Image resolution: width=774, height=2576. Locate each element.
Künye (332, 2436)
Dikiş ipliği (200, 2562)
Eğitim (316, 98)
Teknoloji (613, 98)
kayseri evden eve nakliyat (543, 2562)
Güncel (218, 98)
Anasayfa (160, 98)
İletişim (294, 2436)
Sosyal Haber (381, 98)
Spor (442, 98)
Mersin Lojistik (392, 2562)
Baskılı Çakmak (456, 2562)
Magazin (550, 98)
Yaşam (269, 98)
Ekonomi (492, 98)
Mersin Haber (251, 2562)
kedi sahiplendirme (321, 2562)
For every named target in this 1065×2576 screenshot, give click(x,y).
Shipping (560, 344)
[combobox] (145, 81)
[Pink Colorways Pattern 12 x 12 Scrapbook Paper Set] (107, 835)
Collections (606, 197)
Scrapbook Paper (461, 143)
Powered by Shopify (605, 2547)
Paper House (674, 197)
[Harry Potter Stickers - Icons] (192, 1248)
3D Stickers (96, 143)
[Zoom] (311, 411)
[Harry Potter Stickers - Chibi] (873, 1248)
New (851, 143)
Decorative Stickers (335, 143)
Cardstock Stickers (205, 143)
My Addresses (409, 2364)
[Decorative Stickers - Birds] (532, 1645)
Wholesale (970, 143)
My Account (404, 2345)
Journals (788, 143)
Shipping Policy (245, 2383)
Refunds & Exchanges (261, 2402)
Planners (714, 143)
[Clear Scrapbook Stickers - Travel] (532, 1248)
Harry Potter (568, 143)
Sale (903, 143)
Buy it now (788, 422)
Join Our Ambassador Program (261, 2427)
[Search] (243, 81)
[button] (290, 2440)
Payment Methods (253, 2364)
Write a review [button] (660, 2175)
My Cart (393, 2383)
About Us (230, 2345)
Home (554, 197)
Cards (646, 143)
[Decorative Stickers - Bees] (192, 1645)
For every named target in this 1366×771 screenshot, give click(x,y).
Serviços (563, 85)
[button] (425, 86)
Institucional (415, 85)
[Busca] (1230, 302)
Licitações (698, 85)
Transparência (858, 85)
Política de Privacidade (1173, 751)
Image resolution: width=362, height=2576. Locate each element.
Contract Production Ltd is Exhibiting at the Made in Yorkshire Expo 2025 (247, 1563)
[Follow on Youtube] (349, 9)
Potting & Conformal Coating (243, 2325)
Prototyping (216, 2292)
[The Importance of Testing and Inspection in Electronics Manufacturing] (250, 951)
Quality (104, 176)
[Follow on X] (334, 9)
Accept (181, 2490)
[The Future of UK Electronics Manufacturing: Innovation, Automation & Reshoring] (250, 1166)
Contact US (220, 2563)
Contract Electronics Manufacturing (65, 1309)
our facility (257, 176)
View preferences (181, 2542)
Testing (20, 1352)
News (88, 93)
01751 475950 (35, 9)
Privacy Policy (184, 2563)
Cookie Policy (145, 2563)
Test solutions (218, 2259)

What is required: Begin at the line that has "Wholesale (970, 143)" in the entries above; stop after the line that has "Payment Methods (253, 2364)". Transcribe exactly those lines and no others.

Response to the exercise:
Wholesale (970, 143)
My Account (404, 2345)
Journals (788, 143)
Shipping Policy (245, 2383)
Refunds & Exchanges (261, 2402)
Planners (714, 143)
[Clear Scrapbook Stickers - Travel] (532, 1248)
Harry Potter (568, 143)
Sale (903, 143)
Buy it now (788, 422)
Join Our Ambassador Program (261, 2427)
[Search] (243, 81)
[button] (290, 2440)
Payment Methods (253, 2364)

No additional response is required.